Un progetto trasversale. È quello della strada che sarà costruita sul binario dismesso in viale San Francesco, uno dei progetti infrastrutturali più attesi degli ultimi anni a Nocera Inferiore. Protagonisti l’amministrazione De Maio e una parte dell’opposizione, in particolare Tonia Lanzetta e i consiglieri comunali del suo gruppo, Forza Italia. Tanto da far dire a Lanzetta: «Di verità, questa vicenda, ne ha principalmente una: la caparbietà dell’attuale sindaco e la testardaggine della sottoscritta, due partiti diversi e distinti, due visioni diverse, che hanno raggiunto però, nell’interesse superiore della città, un risultato comune».
Un ulteriore tassello è arrivato con l’autorizzazione di Rfi – Rete Ferroviaria Italiana – alla realizzazione della nuova arteria viaria sul binario dismesso del tratto “Bivio Grotti”, che costeggia l’ospedale Umberto I e lo stadio San Francesco. Un passaggio formale determinante che consente di avviare la fase conclusiva dell’iter amministrativo per trasformare l’ex sedime ferroviario in una strada ritenuta strategica per la mobilità urbana.
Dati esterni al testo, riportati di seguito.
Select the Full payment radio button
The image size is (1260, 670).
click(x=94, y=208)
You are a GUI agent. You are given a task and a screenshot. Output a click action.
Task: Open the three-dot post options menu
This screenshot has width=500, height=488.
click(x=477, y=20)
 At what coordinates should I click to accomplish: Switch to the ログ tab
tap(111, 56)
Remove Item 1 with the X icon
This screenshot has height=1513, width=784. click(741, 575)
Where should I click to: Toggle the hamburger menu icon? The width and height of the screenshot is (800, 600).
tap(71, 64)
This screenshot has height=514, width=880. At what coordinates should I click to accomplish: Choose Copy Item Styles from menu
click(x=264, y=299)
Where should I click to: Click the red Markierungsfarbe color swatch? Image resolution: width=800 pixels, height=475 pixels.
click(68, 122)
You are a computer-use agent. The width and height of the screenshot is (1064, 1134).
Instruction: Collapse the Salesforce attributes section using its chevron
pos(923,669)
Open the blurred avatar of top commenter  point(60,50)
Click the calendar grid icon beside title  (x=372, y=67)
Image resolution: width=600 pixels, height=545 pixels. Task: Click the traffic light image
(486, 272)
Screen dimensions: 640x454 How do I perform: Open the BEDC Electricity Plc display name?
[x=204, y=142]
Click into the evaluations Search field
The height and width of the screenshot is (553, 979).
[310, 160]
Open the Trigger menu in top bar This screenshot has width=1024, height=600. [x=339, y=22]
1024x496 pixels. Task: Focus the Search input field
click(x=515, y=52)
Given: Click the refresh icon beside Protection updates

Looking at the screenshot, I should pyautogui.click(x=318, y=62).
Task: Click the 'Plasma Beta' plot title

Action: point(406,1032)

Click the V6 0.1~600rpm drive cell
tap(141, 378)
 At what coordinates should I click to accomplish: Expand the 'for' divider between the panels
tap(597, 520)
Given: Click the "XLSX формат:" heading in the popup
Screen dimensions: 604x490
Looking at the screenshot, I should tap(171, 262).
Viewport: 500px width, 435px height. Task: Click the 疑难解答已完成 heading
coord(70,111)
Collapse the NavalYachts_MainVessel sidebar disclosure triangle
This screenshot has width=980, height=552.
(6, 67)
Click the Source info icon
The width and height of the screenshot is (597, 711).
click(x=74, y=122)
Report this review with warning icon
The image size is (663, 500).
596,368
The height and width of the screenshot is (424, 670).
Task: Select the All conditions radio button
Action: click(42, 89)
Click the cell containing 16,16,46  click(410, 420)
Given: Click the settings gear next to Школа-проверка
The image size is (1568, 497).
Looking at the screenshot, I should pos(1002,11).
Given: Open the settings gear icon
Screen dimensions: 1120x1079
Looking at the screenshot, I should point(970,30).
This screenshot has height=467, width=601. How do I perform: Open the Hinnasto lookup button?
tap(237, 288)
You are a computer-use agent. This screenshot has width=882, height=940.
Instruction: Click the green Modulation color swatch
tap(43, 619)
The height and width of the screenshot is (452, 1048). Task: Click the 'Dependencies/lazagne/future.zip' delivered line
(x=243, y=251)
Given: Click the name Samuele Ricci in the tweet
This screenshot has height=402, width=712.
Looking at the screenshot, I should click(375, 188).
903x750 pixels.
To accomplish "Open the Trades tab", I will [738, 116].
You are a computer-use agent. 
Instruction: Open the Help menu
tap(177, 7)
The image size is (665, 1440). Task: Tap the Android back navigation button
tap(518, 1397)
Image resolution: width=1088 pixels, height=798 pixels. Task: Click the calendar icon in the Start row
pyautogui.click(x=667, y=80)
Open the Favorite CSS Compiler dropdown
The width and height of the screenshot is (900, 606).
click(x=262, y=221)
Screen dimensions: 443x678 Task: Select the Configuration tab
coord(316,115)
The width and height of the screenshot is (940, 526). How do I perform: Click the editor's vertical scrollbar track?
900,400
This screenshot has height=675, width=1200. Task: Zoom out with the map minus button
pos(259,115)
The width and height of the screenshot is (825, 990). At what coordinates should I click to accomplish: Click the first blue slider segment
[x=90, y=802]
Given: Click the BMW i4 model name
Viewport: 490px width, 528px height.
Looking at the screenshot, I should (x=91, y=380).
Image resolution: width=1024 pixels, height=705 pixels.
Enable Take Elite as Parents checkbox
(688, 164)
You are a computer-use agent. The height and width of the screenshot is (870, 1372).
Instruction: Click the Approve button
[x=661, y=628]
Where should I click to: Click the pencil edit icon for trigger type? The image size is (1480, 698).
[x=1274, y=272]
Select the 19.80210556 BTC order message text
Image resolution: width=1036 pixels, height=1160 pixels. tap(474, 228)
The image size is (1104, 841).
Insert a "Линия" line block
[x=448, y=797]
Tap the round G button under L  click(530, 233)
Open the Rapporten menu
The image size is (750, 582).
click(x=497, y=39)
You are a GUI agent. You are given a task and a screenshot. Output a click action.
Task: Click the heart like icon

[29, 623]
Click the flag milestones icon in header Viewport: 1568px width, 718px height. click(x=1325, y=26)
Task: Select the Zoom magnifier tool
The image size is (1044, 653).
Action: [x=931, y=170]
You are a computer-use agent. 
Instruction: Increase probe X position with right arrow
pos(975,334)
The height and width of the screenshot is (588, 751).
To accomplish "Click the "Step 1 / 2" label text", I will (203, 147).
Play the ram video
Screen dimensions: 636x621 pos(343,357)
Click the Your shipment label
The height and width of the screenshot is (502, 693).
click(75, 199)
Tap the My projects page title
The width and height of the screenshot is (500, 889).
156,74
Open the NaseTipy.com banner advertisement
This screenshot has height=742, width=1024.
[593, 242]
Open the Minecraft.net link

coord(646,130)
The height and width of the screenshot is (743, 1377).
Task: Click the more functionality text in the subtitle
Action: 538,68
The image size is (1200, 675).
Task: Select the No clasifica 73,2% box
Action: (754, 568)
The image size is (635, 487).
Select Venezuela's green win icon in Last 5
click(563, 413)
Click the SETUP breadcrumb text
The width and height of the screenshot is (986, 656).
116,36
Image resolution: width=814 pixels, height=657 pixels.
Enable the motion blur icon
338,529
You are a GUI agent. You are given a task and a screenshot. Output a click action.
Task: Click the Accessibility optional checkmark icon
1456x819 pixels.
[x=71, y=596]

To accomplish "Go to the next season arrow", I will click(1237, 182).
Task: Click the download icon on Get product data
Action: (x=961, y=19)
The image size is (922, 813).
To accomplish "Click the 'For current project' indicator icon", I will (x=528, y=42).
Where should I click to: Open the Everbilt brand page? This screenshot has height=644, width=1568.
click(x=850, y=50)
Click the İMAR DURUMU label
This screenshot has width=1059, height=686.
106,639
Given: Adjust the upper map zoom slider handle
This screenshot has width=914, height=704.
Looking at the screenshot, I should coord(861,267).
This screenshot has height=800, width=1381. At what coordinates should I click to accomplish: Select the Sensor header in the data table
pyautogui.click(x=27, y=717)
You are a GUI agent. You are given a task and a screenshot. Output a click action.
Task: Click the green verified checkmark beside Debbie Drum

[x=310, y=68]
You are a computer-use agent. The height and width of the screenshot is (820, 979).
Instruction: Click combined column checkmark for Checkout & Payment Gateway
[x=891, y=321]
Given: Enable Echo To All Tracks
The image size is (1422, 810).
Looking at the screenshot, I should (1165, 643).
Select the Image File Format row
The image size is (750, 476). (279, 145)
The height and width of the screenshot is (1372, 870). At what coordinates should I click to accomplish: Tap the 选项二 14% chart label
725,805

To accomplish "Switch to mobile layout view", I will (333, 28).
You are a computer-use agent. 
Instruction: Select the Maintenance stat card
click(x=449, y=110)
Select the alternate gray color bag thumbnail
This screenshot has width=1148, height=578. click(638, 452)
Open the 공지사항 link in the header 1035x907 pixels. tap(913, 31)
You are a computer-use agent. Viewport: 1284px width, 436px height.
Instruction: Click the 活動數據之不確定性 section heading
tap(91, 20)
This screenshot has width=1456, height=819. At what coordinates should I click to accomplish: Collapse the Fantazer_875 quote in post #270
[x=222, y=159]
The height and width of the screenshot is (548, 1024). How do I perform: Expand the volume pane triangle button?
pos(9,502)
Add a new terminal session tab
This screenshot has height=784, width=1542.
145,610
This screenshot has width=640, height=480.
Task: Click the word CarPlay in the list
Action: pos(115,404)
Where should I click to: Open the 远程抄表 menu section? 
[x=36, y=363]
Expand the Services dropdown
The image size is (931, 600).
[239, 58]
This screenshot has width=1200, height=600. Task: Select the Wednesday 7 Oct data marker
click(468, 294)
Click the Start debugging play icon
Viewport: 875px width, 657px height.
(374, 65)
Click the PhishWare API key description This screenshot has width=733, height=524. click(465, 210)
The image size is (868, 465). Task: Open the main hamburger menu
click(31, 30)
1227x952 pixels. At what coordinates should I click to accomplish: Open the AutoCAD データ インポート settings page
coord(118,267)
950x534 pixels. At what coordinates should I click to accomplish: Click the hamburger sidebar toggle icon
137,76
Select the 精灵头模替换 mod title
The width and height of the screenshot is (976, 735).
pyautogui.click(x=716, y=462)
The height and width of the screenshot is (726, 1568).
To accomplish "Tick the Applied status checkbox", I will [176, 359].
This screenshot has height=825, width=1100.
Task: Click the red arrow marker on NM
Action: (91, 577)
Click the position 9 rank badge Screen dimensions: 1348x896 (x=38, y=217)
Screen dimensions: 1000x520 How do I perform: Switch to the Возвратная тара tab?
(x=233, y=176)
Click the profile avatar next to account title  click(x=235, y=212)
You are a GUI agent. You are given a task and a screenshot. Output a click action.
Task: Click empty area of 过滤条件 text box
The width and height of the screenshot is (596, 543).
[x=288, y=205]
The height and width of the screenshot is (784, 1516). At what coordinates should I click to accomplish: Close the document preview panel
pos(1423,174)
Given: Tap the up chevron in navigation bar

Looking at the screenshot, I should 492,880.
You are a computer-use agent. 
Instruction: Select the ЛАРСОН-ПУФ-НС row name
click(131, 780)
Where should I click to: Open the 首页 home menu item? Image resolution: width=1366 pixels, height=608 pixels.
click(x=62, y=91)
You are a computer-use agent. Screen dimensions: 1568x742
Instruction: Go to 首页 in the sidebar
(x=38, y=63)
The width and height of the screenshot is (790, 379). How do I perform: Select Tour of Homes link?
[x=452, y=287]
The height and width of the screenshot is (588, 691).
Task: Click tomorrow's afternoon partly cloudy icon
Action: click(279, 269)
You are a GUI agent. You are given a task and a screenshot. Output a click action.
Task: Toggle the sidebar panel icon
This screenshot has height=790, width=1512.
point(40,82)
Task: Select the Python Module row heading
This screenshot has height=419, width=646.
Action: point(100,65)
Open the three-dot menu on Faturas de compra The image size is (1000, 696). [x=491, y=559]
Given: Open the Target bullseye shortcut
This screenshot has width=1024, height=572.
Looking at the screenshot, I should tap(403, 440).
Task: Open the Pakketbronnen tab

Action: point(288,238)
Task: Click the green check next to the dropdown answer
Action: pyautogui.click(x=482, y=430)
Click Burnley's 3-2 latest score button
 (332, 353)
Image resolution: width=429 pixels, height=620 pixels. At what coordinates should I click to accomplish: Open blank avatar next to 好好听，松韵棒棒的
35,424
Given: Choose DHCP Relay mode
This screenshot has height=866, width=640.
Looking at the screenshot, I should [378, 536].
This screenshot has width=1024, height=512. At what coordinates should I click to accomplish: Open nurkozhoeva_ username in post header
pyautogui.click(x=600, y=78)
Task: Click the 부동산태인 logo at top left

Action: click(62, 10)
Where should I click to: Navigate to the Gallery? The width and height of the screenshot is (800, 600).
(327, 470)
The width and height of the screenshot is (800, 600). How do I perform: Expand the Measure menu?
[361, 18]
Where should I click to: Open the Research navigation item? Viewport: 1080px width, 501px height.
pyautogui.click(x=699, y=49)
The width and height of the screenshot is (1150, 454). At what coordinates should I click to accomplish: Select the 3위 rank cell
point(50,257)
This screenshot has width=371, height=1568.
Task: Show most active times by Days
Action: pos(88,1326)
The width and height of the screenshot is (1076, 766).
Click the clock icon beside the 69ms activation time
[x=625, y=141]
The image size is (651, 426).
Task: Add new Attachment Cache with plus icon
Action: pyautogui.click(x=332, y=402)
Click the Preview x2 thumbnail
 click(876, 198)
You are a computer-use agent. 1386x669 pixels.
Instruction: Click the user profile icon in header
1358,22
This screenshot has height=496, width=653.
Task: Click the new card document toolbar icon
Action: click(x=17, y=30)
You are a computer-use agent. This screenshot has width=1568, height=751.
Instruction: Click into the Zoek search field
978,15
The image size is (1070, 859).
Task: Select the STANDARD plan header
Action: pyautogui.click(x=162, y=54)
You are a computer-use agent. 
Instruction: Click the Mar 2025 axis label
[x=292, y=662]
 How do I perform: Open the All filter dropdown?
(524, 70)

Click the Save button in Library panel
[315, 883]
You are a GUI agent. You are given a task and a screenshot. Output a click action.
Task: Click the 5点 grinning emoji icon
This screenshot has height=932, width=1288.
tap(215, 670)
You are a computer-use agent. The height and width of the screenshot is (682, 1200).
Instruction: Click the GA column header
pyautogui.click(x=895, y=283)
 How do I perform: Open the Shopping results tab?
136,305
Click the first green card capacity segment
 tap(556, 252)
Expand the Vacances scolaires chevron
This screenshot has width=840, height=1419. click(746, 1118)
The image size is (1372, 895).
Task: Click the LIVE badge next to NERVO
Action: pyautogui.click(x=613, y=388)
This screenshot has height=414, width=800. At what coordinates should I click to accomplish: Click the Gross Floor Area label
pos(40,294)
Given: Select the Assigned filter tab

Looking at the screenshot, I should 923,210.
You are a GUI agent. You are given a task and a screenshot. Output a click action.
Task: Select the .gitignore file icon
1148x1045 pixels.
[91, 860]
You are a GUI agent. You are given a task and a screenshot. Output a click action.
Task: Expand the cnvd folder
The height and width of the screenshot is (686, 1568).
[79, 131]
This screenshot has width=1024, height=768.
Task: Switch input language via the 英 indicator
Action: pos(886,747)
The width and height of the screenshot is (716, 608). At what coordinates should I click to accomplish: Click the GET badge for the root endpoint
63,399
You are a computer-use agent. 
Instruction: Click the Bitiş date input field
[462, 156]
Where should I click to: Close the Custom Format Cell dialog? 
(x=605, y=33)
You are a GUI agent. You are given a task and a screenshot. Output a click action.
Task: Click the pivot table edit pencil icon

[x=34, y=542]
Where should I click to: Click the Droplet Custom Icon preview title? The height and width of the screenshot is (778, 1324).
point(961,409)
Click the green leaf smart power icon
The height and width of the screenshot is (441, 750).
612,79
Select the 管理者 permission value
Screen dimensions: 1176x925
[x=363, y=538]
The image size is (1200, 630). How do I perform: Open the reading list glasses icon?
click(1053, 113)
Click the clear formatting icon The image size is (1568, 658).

Già nell’estate scorsa il Comune aveva acquisito il tratto ferroviario in disuso per un importo complessivo di 107 mila euro, ponendo le basi patrimoniali per l’intervento.
La nuova infrastruttura è considerata fondamentale per decongestionare il traffico cittadino. In particolare, permetterà di bypassare il quartiere Arenula – storicamente interessato da criticità viarie – e di raggiungere più agevolmente, tra gli altri, la cittadella giudiziaria, il cimitero comunale e l’accesso al casello autostradale dell’A30 di Castel San Giorgio. Un collegamento alternativo che punta a ridistribuire i flussi veicolari e a migliorare l’accessibilità di poli sensibili della città.
Soddisfazione è stata espressa dal sindaco Paolo De Maio, che sottolinea il valore operativo del via libera di Rfi: «Ricevuta l’autorizzazione da parte di Rfi alla realizzazione del progetto sul binario dismesso. Attendiamo la conclusione della conferenza di servizi per procedere con l’approvazione del progetto esecutivo e con l’appalto dell’opera. Lavoriamo per realizzare quanto prima questa nuova arteria stradale». L’iter, dunque, prosegue ora con la conferenza di servizi, passaggio necessario per arrivare all’approvazione del progetto esecutivo e alla successiva fase di gara per l’affidamento dei lavori.
Nel nulla osta concesso al Comune da Rfi, vengono dettati anche i tempi di realizzazione dell’opera che se non rispettati, faranno cadere il diritto all’autorizzazione. I lavori dovranno iniziare entro dodici mesi dalla concessione del nulla osta e completati entro 36 mesi dalla medesima data.
Ma l’aspetto politico della vicenda assume un rilievo non secondario. Il progetto viene infatti rivendicato come un esempio di collaborazione istituzionale trasversale. Tonia Lanzetta, coordinatore cittadino di Forza Italia, parla apertamente di risultato condiviso: «Binario dismesso! Finalmente! La collaborazione dei diversi livelli istituzionali funziona quando è diretta all’interesse collettivo e non alla mera e becera polemica politica. Grazie all’onorevole Tullio Ferrante, che convintamente ha portato avanti l’impegno assunto con la città, realizzando le condizioni per l’esecuzione dell’opera pubblica tanto attesa e per la quale mi sono battuta per anni nel silenzio assordante dei più».
Lanzetta anticipa anche il prevedibile dibattito sulla “paternità” dell’opera: «Nel giro di poche ore ci saranno in grande quantità comunicati sulla titolarità dell’impresa e tutti, nessuno escluso, vorrà intestarsi la paternità/maternità dell’intervento».
Un risultato che affonda le sue radici anche nel lavoro avviato dalla precedente amministrazione guidata dal sindaco Manlio Torquato, che aveva contribuito a portare avanti il percorso per arrivare a una soluzione concreta. L’autorizzazione di Rfi rappresenta dunque un punto di svolta per un’opera attesa da anni, destinata a incidere in modo significativo sull’assetto della viabilità cittadina e a segnare, almeno su questo dossier, una rara convergenza bipartisan nell’interesse della comunità.